MATERIALS PROVIDED:
━━━━━━━━━━━━━━━━
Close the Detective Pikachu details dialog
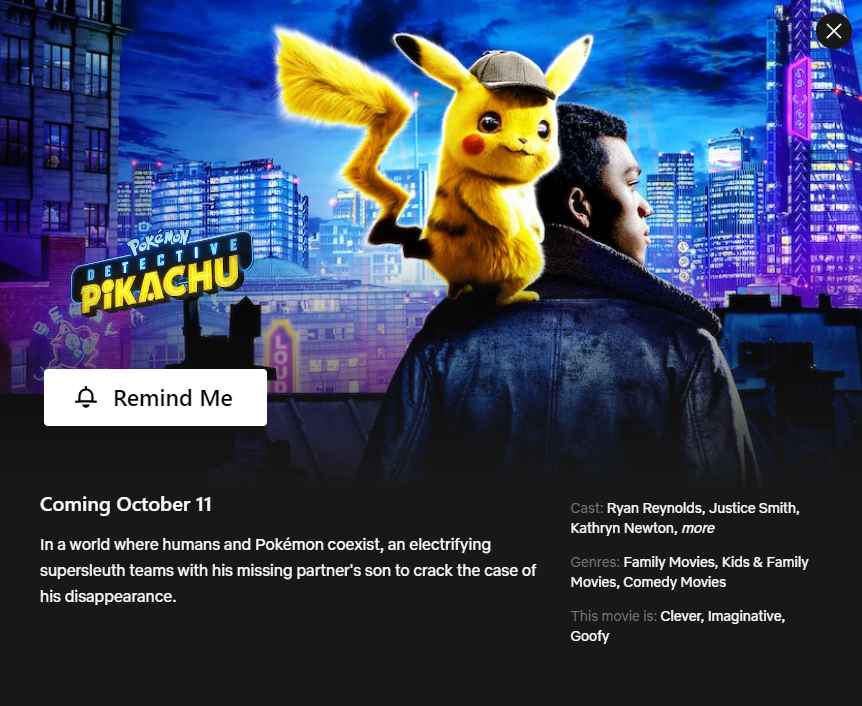The width and height of the screenshot is (862, 706). tap(833, 31)
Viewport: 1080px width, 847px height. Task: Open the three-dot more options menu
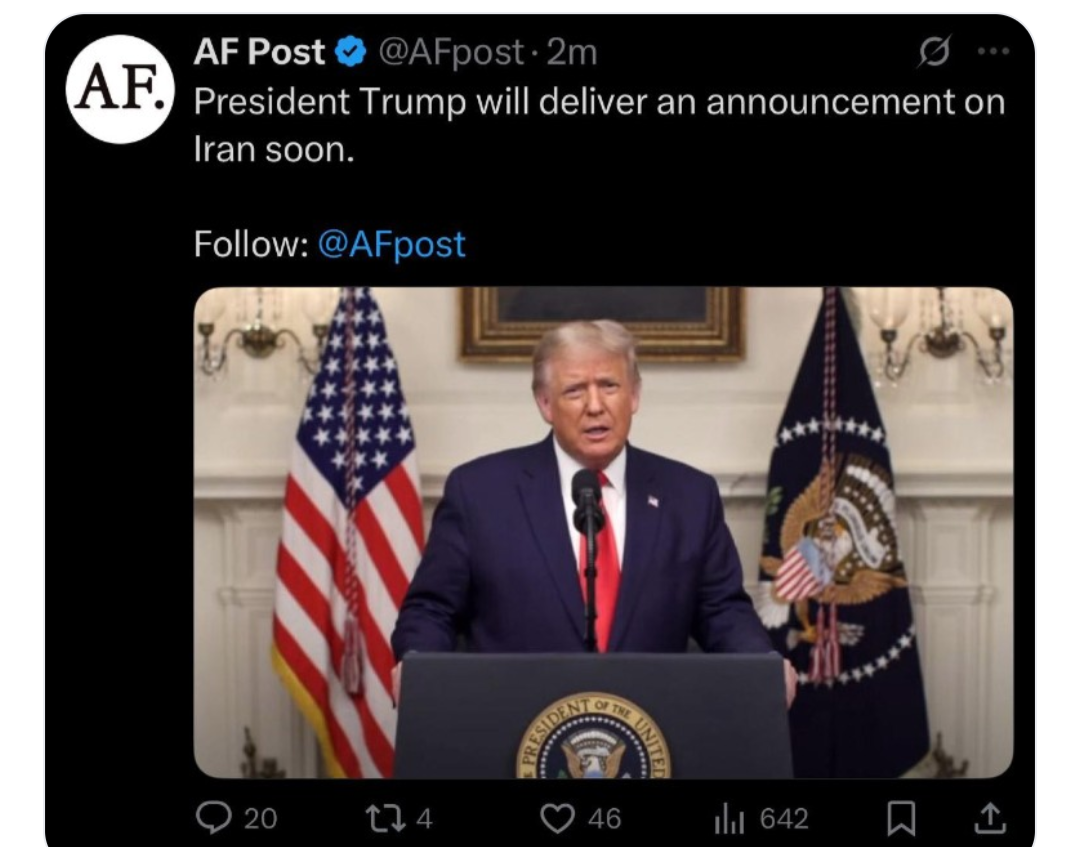click(993, 51)
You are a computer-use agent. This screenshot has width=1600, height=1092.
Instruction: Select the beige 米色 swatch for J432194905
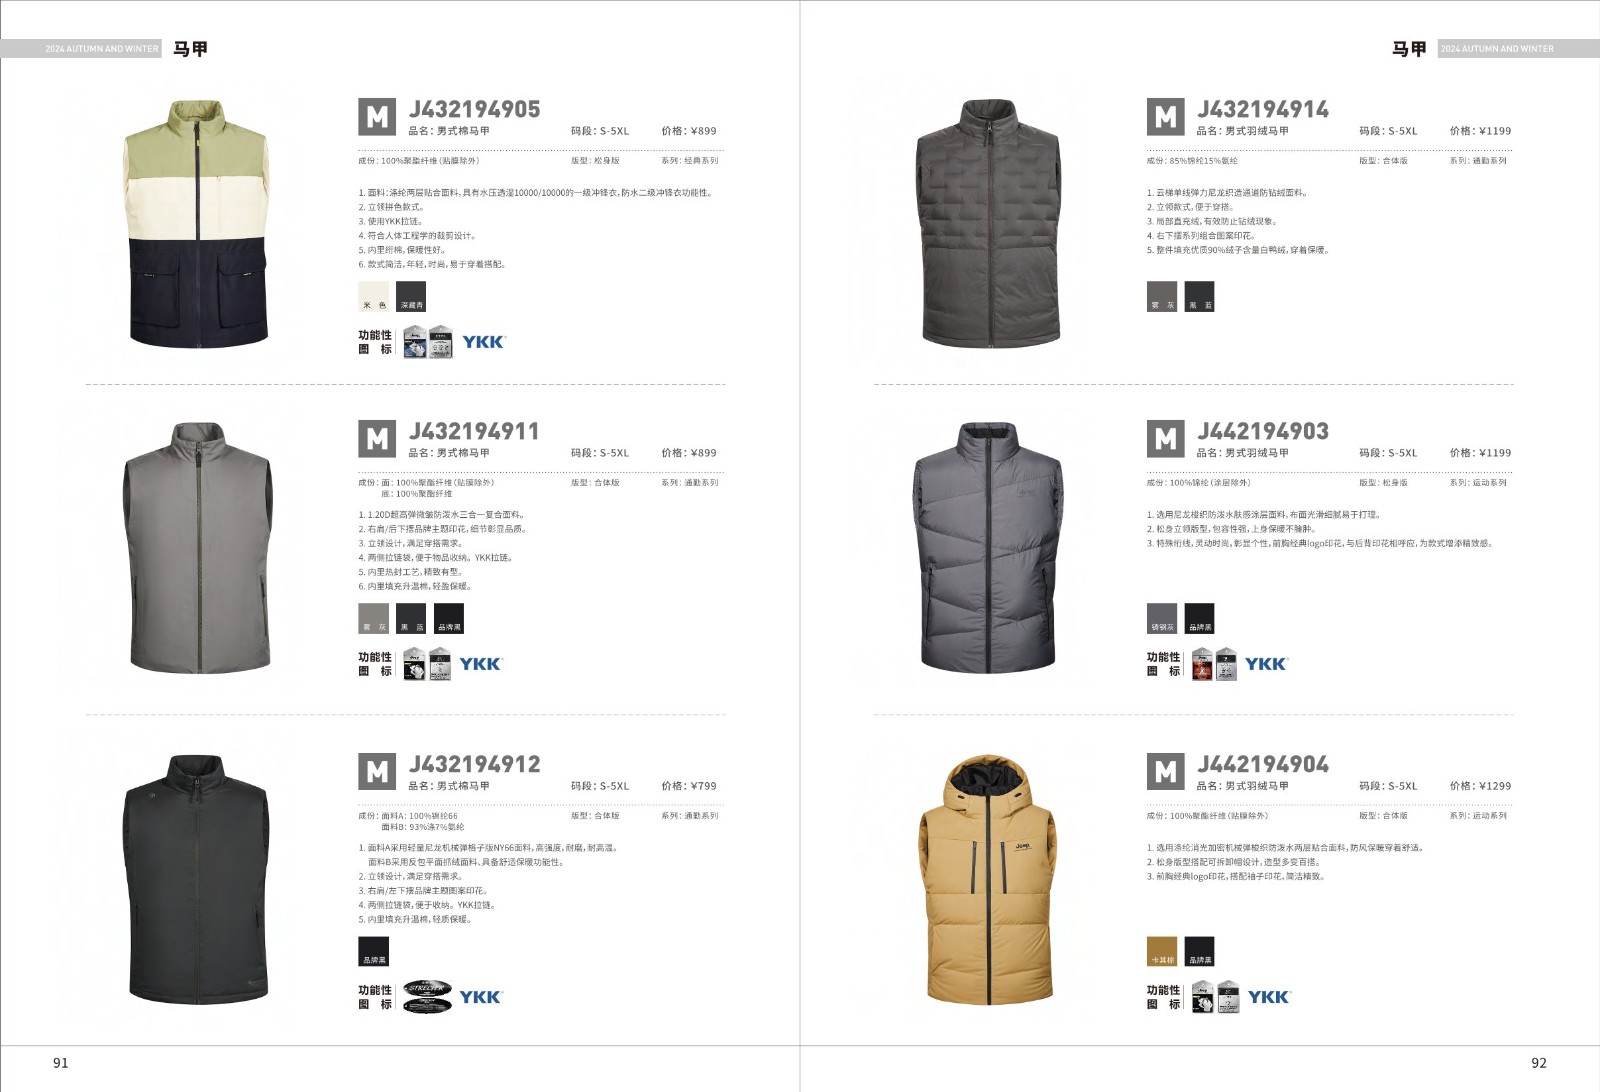click(374, 297)
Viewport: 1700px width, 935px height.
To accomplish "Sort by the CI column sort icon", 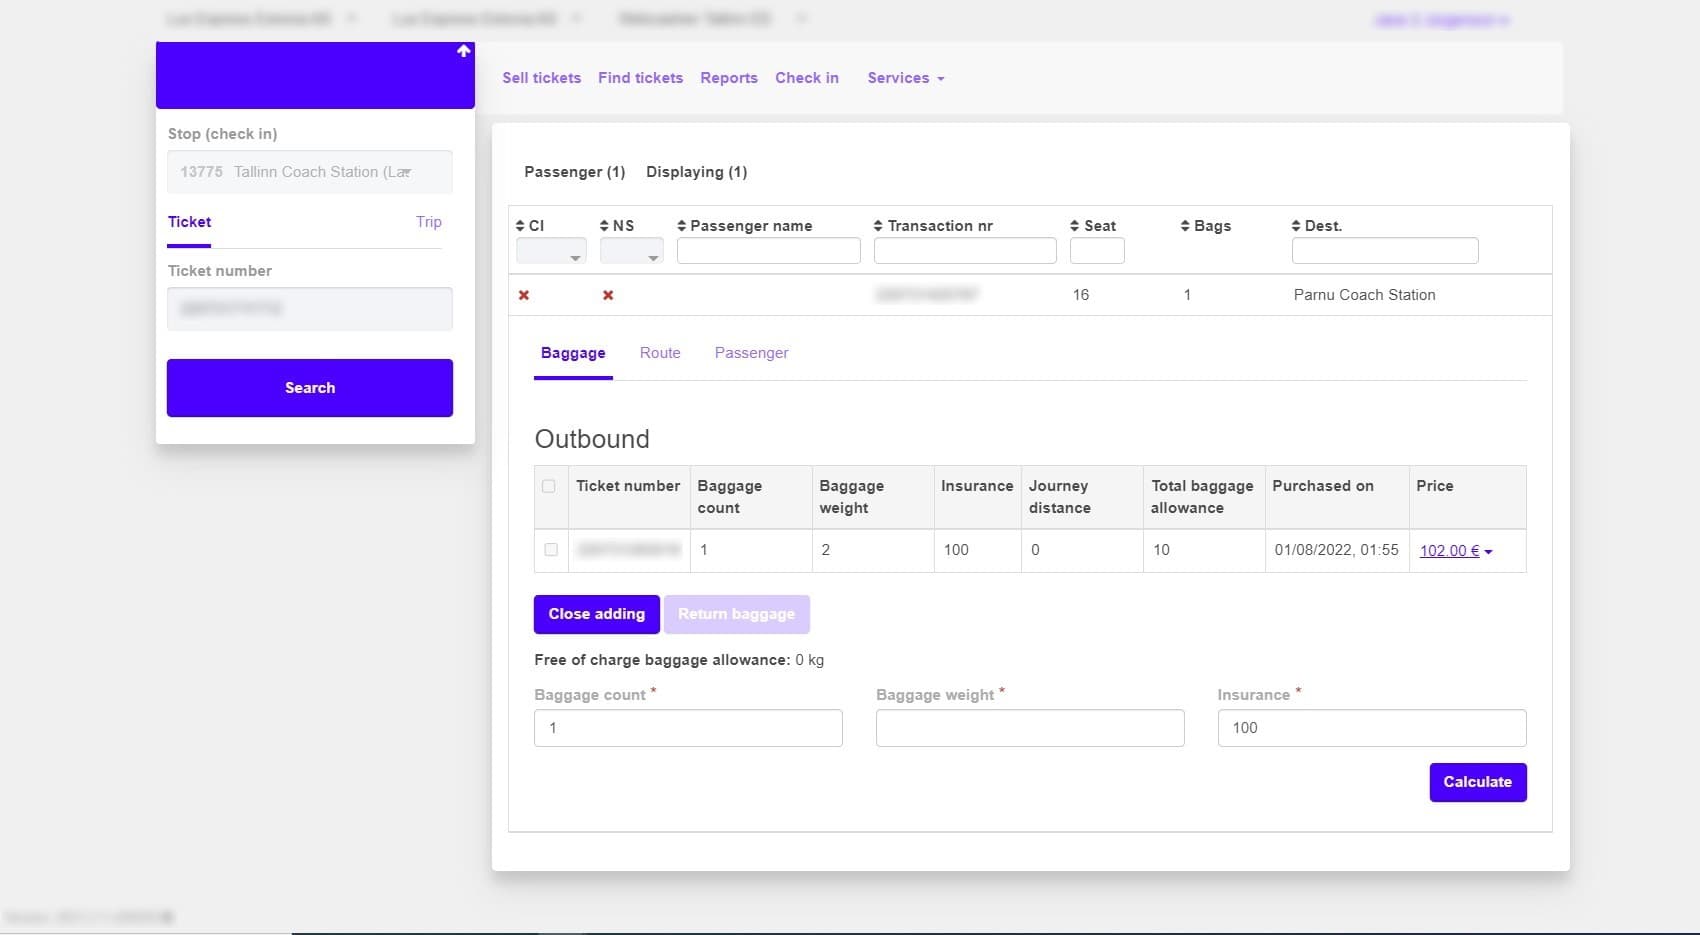I will 520,226.
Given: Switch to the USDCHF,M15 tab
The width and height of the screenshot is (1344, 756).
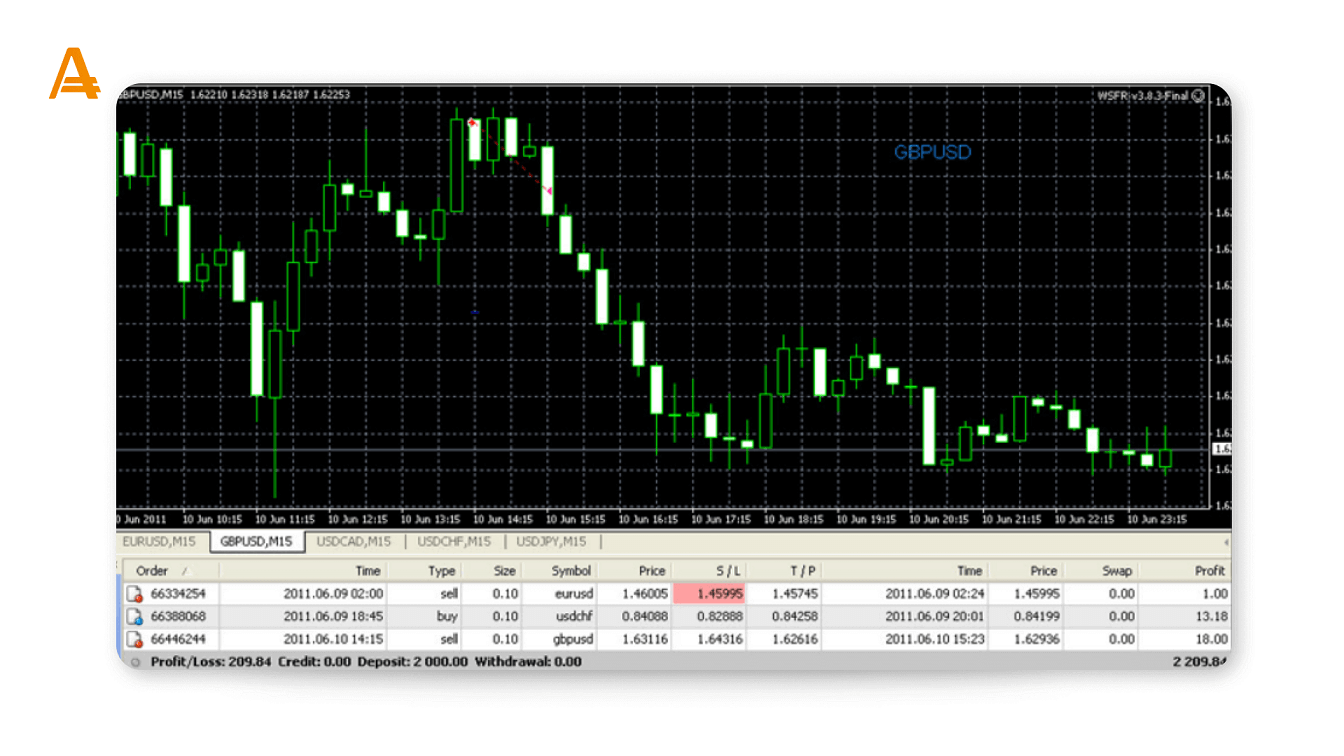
━━━━━━━━━━━━━━━━
WHAT TO PRODUCE: From the line with "Given: Switch to the USDCHF,M15 tab" down to the last line of the entries above, set down every line exactly, apart from the pictures.

EXERCISE OUTPUT:
Given: Switch to the USDCHF,M15 tab
The width and height of the screenshot is (1344, 756).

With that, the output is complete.